Would you transcribe exactly the lines from the one containing "This screenshot has width=588, height=389." to the last line of the data below, both ends included, but none of the pictures?

╭─ Information given

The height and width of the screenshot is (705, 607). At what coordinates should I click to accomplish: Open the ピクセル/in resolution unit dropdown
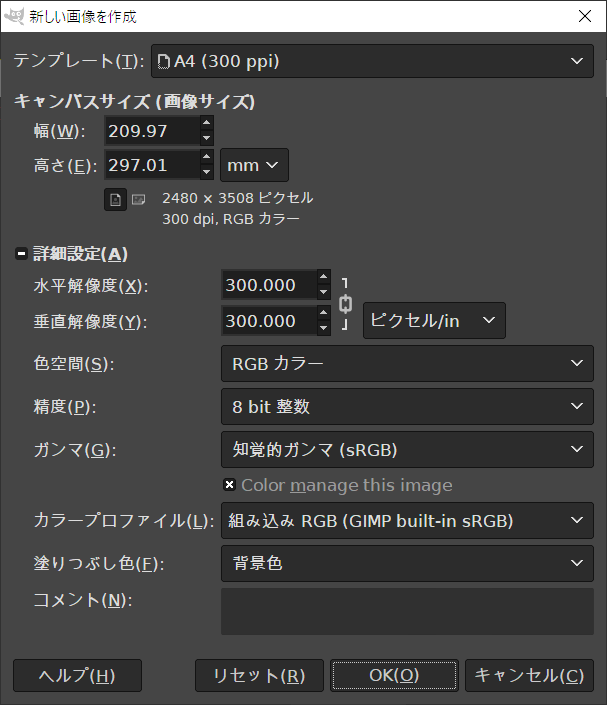pos(434,321)
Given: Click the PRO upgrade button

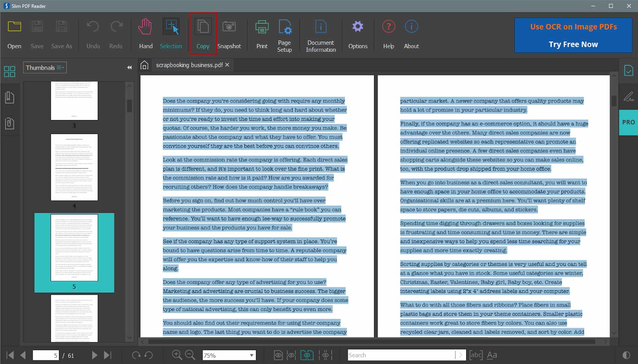Looking at the screenshot, I should tap(628, 122).
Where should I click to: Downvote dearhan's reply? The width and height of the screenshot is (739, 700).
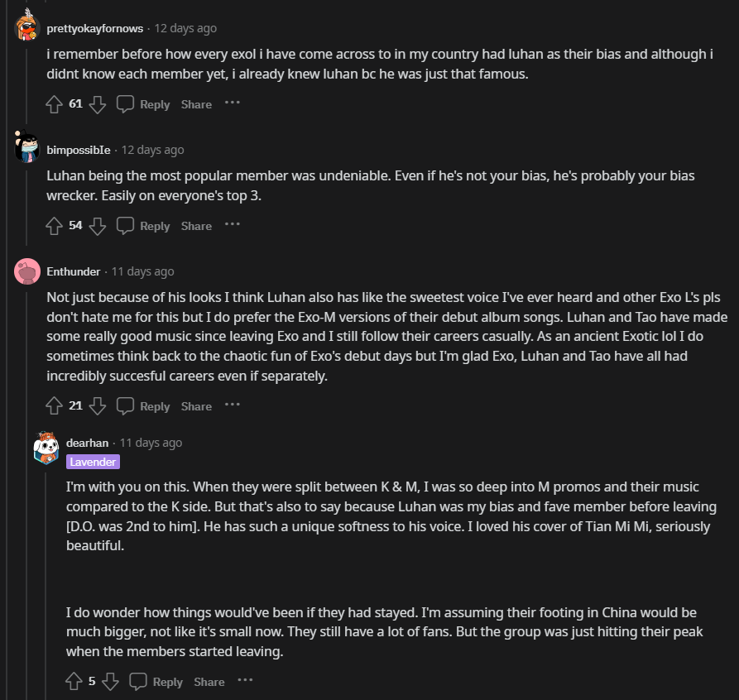110,682
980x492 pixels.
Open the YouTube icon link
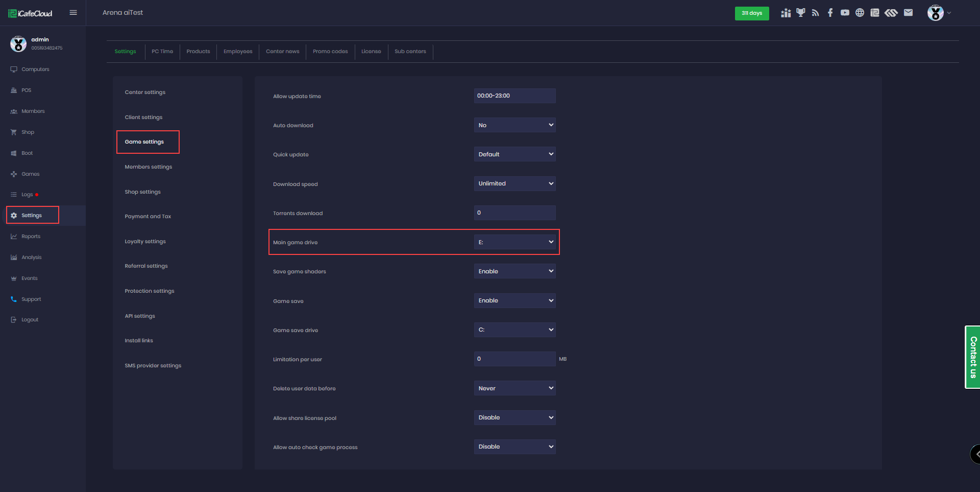(x=845, y=13)
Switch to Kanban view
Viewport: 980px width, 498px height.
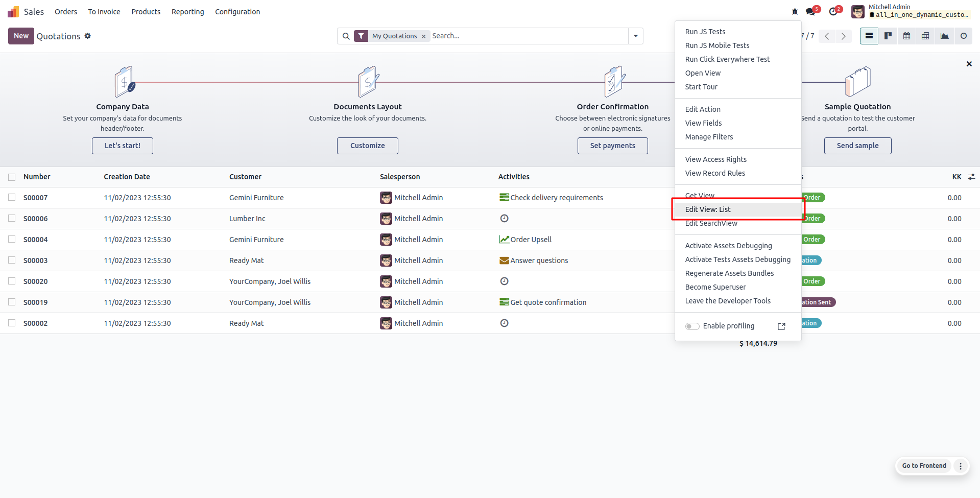pos(888,36)
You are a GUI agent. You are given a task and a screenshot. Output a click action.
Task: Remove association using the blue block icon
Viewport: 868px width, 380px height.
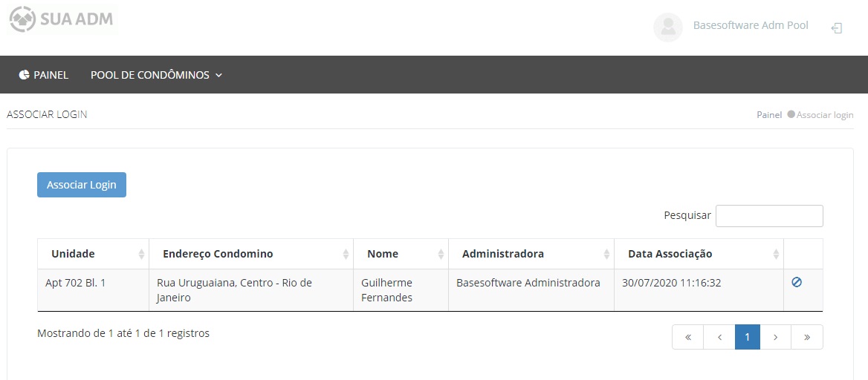click(796, 282)
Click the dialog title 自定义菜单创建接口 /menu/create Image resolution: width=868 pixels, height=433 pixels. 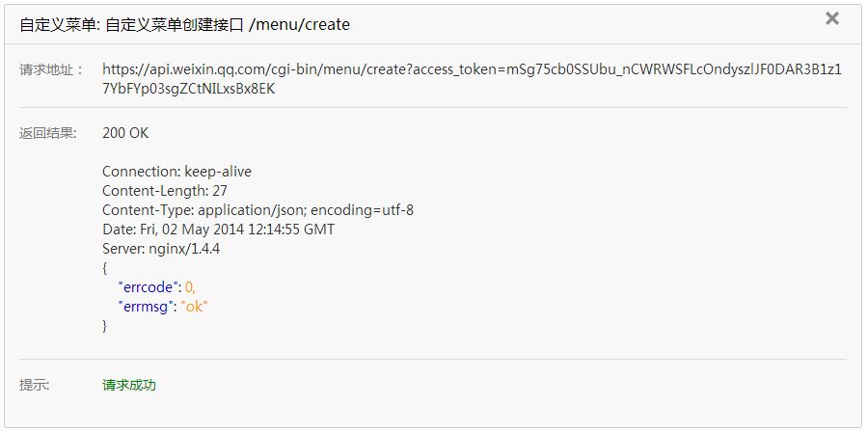click(x=184, y=25)
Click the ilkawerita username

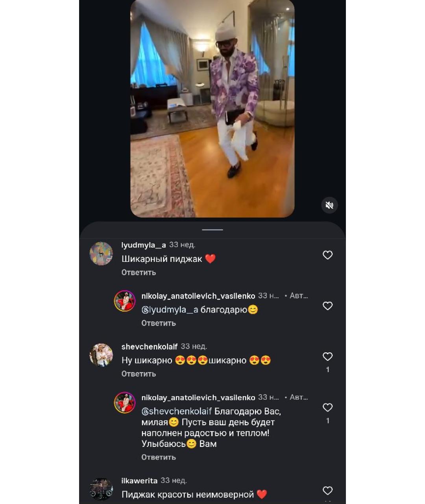(x=139, y=481)
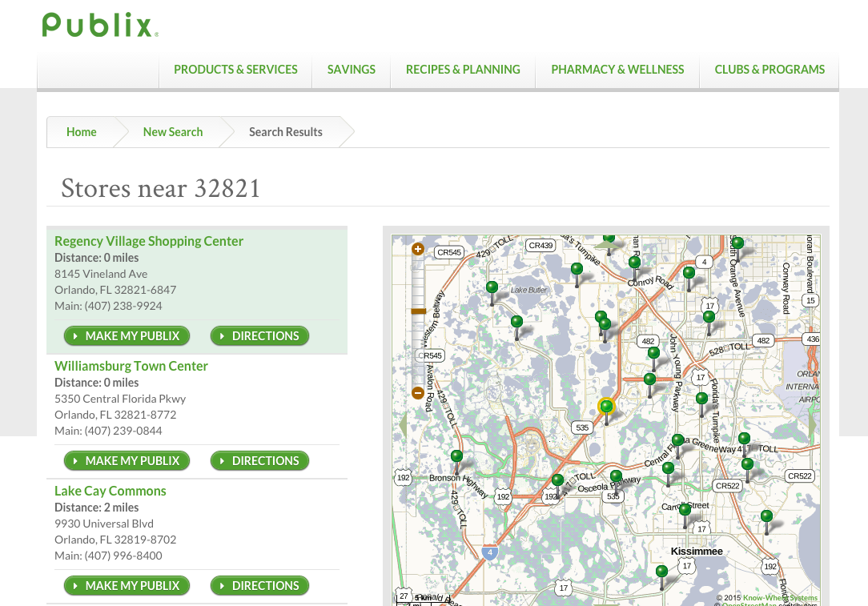Open the Know-Where Systems map credit link
This screenshot has width=868, height=606.
[x=780, y=597]
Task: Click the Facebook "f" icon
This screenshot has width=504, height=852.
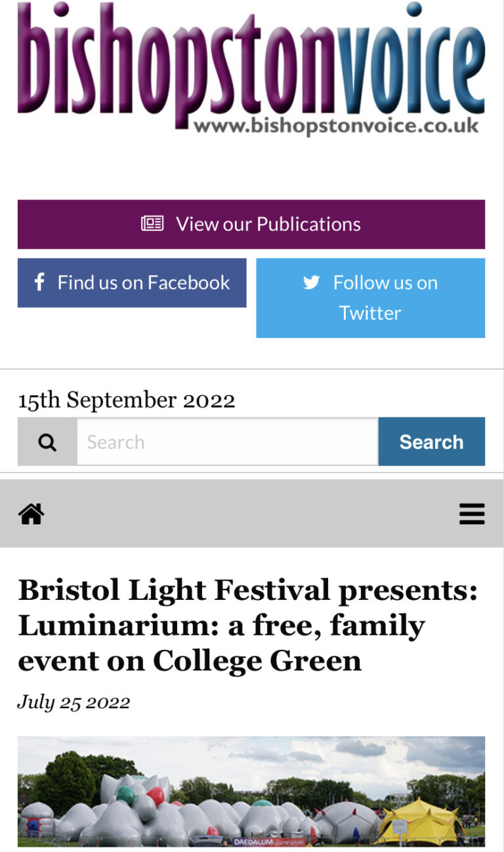Action: [x=39, y=282]
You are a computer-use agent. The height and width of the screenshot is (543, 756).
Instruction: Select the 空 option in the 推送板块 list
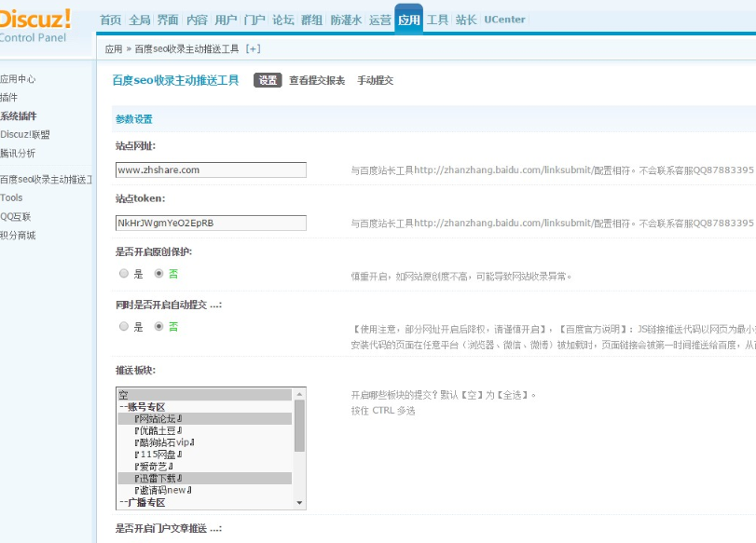click(123, 394)
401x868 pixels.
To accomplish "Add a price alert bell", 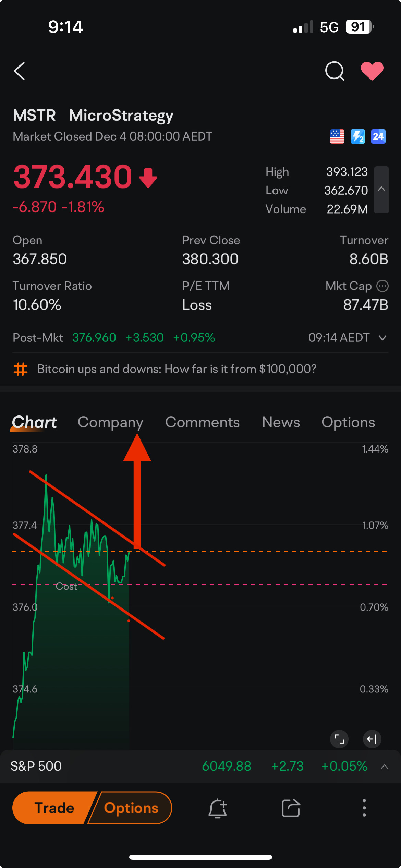I will pyautogui.click(x=218, y=808).
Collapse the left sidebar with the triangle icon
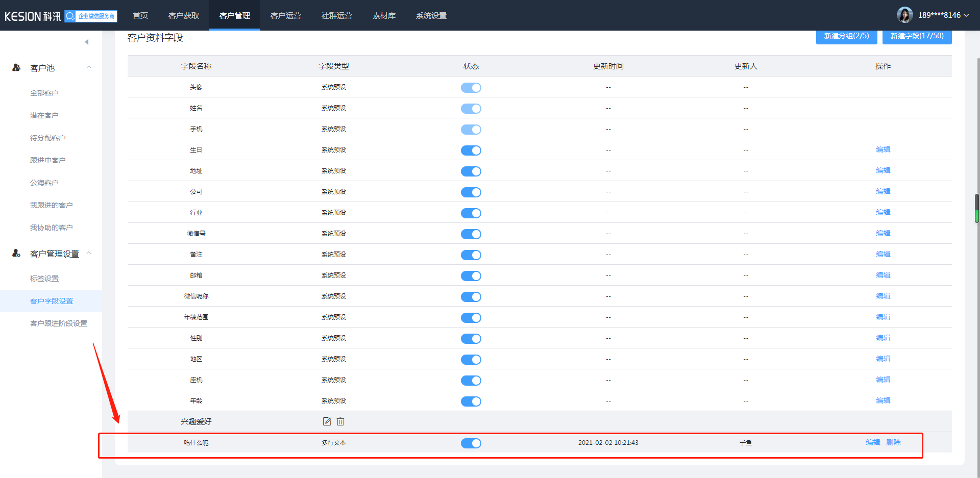The width and height of the screenshot is (980, 478). point(87,42)
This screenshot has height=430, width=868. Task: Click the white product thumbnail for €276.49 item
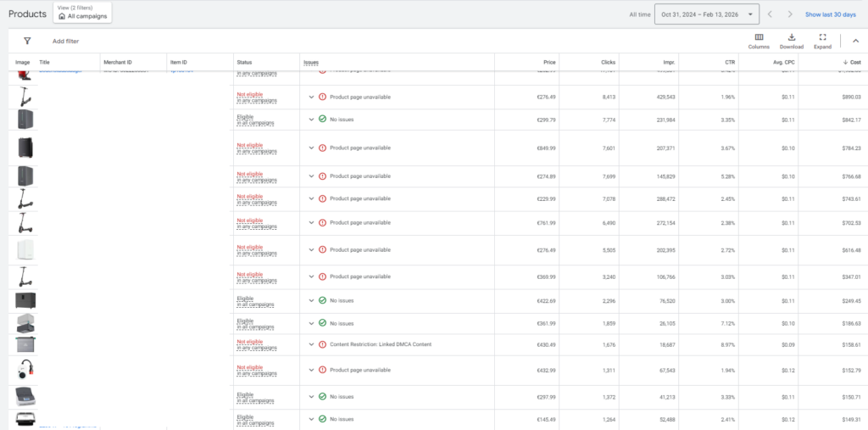tap(25, 250)
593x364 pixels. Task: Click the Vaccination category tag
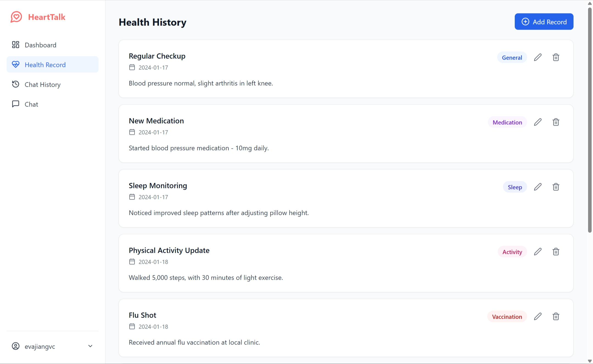coord(507,317)
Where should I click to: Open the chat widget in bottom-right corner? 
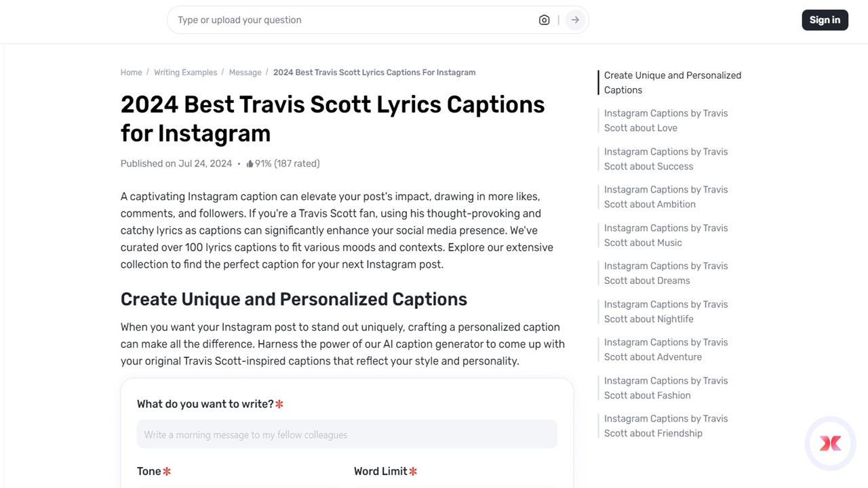(830, 443)
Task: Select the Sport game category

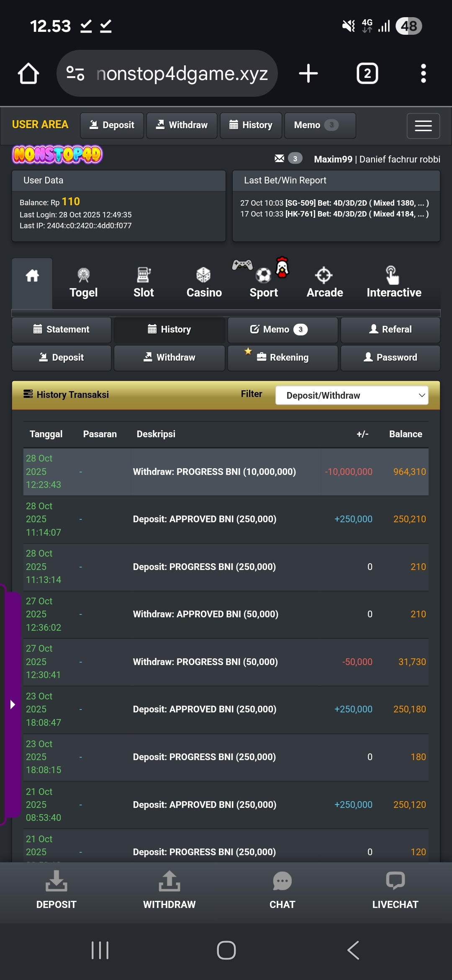Action: (x=264, y=283)
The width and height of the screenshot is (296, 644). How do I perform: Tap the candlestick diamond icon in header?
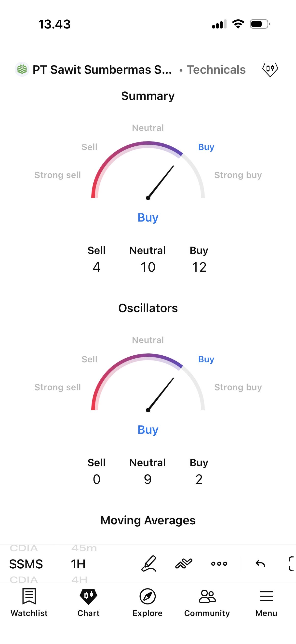tap(270, 69)
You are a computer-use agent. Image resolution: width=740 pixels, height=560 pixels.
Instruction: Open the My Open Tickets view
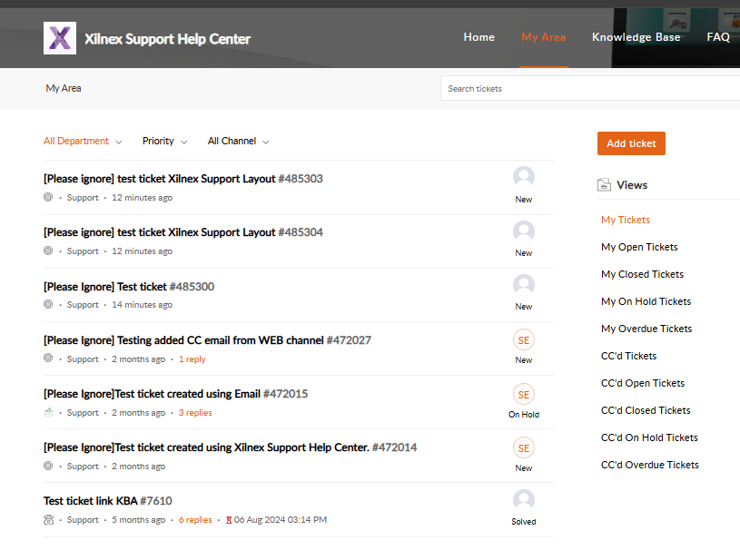pos(639,247)
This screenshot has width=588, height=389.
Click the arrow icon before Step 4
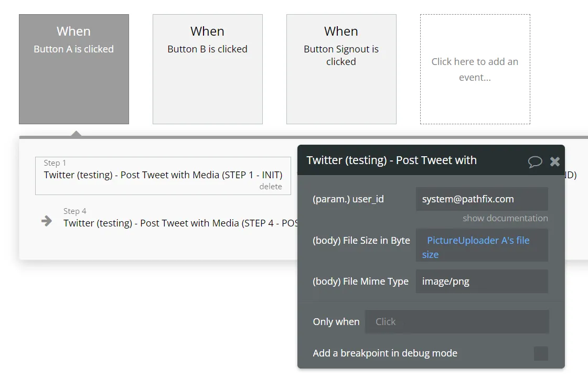click(47, 221)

╰─

■ **Final answer**
This screenshot has width=588, height=389.
Click the arrow icon before Step 4
click(47, 221)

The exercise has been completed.